The film wastes no time in getting to the meat of it: In a flashback, we learn that a rash of strange mass suicides has struck Russia. Now, I immediately felt propelled back to my seat many moons ago when I saw The Happening that one and only time. Friends, The Happening is a bad movie, one that capitalizes on and exploits the act of suicide, in my humble opinion. So, naturally, I felt my jaw tighten and my posture shift to that of annoyance at this plot point. Then, Sarah Paulson appeared, using one of my very favorite teasing techniques — playfully calling someone a “dumb-dumb”. So, I endured. And I’m glad I did.

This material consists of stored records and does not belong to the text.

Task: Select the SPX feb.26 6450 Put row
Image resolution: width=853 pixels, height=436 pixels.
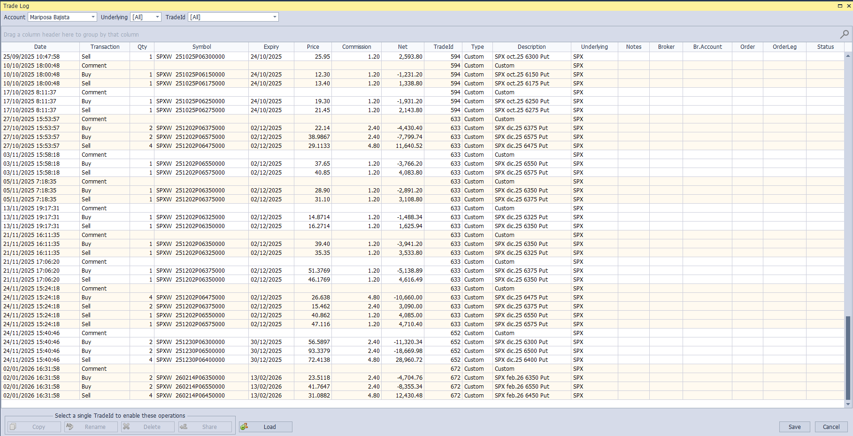Action: pos(522,396)
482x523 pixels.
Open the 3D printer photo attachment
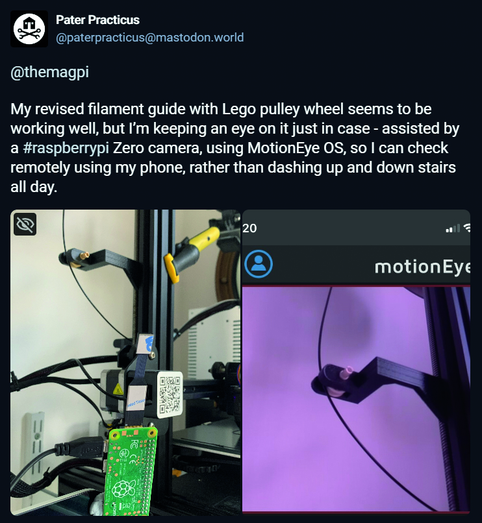tap(125, 363)
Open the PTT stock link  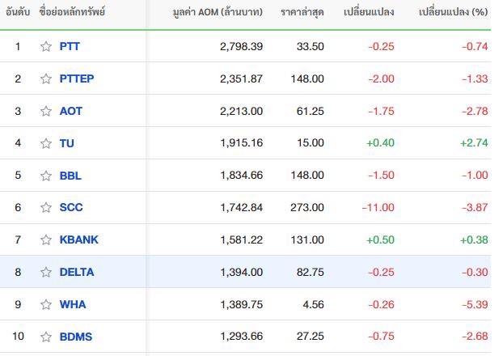click(70, 46)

Within the first five minutes I felt hopelessly captured by Bullocks’ brooding, fiercely relatable Malorie. The film’s, albeit unfortunate, choice to make the end-times centered around a supernatural entity that forces people to die by suicide still makes an effort that similar films never really did: Focus on and capture the humanness surrounding the incidents.

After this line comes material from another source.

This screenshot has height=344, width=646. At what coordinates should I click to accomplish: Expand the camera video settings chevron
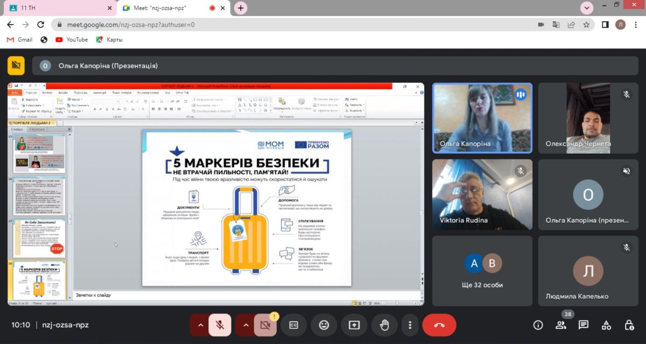(245, 325)
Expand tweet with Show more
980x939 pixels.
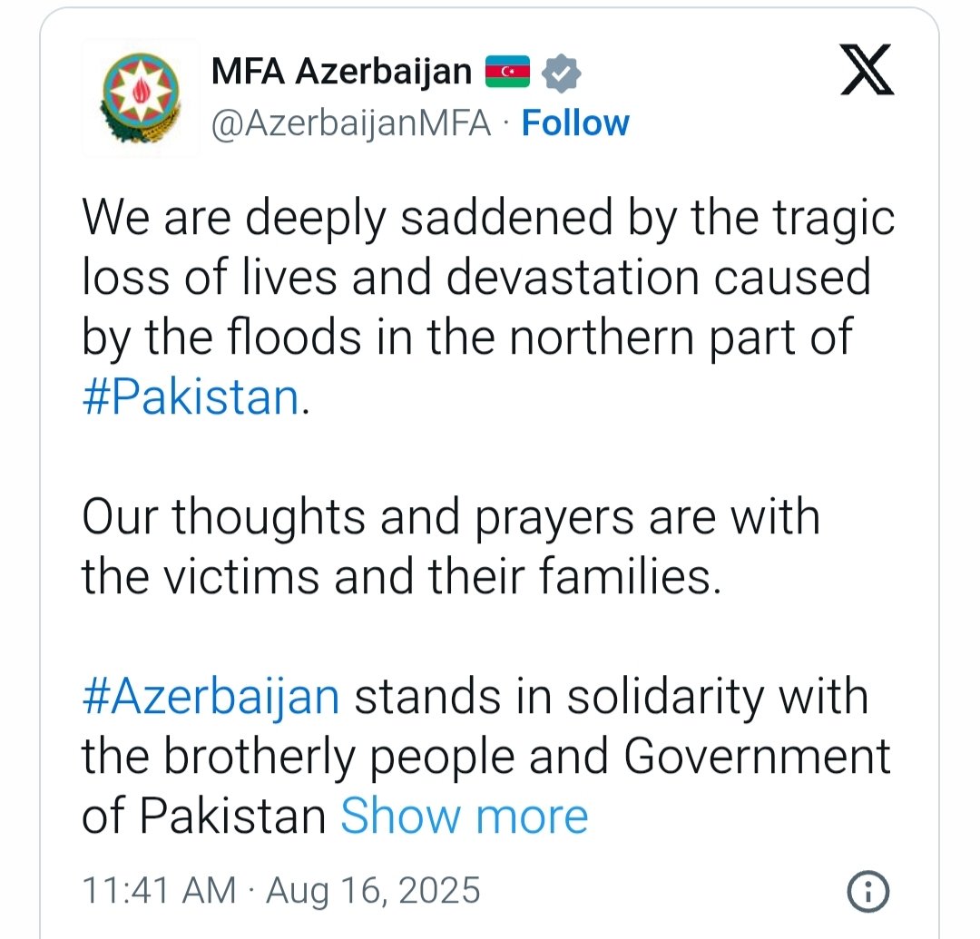(465, 816)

Problems aside, BIRD BOX is a fantastic horror film: It spends the majority of its time cutting back in forth between present-day Malorie and the children and the initial days after the suicides begin, which works effectively by leaving you clueless in both timelines — driving in the dread of not knowing what the fuck is going on. Additionally, you never actually see or come to understand what’s ‘happening’ (sorry), which, as a found-footage fanatic, is decidedly the right tactic to me. There’s nothing scarier than the unknown. And though there’s plenty of terror and sadness to be felt by this, the movie evenly weighs that with it’s undeniable humor and heart. The banter between John Malkovich’s Douglas and Malorie managed to procure a few genuine LOL’s from me. And in a departure from most post-apocalyptic cast ensembles, we spend a lot more time connecting with the secondary characters.

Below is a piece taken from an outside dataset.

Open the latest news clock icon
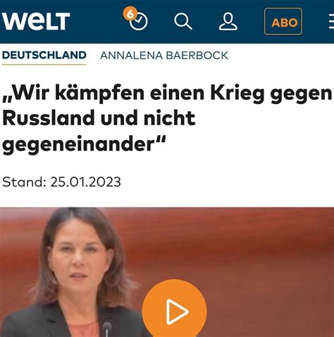This screenshot has width=334, height=337. click(138, 22)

I was also personally delighted to see Danielle MacDonald appear, playing the effervescent Olympia. In one of the tenderest scenes in the film, the mutually pregnant Malorie and Olympia share a moment of vulnerability, “You’re not soft like me,” Olympia says. ‘My parents did everything for me, then my husband. I got soft from all that love.’ To which Malorie responds, ‘Well, I was raised by wolves, so.’ After that, Olympia begs her to take care of her baby if something should happen to her. Malorie begrudgingly agrees, while giving Olympia her ‘baby shower; gift: a stuffed Hello Kitty keychain. This scene was among my favorites, because unlike other movies where such a juxtaposition between these two characters would demand you to come to some kind of conclusion about the two women’s strengths and weaknesses — BIRD BOX doesn’t ask you to judge, but merely observe.
Ultimately, BIRD BOX is survivalist horror at its finest. I could go on at a too-considerable length, but I was mostly impressed with how it takes themes we’re familiar with in post-apocalyptic cinema — what it means to be a community, what love looks like, fearing change and responsibility (aka motherhood) – and makes them uniquely its own. It poses questions, among others, like: How can you look out for others and not expect they’ll look out for you? What does strength look like? What sacrifices are you willing to make for the greater good, and when do you reject such sacrifices? BIRD BOX invites, nay challenges, you to consider these questions, and a whole lot more.
BIRD BOX will be released globally on Netflix on December 21 and will have an expanded theatrical release in additionalt heaters in the U.S., and throughout Europe.